WORK INSTRUCTION: Take from the material every line that contains the word "dimensions".

--

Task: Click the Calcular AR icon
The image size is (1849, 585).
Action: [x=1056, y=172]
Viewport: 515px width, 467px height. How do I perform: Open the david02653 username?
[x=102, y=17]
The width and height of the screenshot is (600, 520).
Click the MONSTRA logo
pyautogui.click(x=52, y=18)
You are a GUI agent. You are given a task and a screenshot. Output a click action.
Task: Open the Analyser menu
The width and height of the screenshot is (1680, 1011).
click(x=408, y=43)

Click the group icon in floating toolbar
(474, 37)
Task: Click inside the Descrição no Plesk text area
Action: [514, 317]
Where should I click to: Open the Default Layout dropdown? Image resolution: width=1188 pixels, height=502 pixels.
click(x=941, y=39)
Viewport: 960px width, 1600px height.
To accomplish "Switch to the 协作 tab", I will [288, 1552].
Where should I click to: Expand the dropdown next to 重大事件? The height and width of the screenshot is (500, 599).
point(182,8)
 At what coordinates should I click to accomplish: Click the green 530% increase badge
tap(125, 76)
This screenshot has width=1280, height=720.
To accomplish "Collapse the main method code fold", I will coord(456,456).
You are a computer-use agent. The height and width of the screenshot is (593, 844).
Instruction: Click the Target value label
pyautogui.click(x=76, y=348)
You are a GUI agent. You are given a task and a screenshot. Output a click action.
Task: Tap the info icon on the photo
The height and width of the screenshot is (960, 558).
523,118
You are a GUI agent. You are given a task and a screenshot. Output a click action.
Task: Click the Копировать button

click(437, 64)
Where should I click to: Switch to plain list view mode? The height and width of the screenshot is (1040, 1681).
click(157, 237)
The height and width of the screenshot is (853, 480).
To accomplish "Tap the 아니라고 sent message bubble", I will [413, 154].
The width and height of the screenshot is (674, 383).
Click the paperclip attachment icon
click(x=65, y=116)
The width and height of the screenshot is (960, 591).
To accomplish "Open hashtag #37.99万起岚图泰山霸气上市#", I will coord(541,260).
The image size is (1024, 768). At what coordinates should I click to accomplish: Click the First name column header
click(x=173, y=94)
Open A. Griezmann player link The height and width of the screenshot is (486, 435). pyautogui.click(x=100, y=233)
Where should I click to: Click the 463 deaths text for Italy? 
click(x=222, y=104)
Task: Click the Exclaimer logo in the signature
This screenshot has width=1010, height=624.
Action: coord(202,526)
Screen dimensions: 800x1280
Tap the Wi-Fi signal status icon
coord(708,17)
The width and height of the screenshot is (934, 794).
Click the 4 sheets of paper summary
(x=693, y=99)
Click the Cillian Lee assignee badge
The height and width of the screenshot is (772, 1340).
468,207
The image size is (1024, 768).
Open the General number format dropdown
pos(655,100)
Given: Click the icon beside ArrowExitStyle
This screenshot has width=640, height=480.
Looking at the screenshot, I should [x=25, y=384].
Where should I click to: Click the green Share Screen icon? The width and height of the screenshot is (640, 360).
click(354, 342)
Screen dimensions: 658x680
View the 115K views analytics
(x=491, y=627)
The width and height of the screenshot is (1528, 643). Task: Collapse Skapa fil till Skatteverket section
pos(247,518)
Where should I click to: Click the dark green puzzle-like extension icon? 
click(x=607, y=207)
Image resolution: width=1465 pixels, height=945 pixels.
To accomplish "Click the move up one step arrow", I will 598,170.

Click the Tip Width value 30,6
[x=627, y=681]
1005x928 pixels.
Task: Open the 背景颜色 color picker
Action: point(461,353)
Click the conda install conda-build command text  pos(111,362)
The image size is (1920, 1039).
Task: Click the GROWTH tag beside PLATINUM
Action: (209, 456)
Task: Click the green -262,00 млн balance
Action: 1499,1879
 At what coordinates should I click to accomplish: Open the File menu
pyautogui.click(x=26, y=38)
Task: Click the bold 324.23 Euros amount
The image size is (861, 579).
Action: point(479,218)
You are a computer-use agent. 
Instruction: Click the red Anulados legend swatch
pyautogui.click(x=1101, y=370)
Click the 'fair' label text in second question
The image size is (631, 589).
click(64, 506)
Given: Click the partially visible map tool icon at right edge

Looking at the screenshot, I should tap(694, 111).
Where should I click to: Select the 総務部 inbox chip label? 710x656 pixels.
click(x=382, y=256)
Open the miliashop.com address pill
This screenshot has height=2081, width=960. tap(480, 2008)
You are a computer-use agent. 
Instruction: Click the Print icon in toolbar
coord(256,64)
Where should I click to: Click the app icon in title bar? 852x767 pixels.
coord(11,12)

--

COMPLETED EXERCISE:
Screen dimensions: 800x1280
Screen dimensions: 658x680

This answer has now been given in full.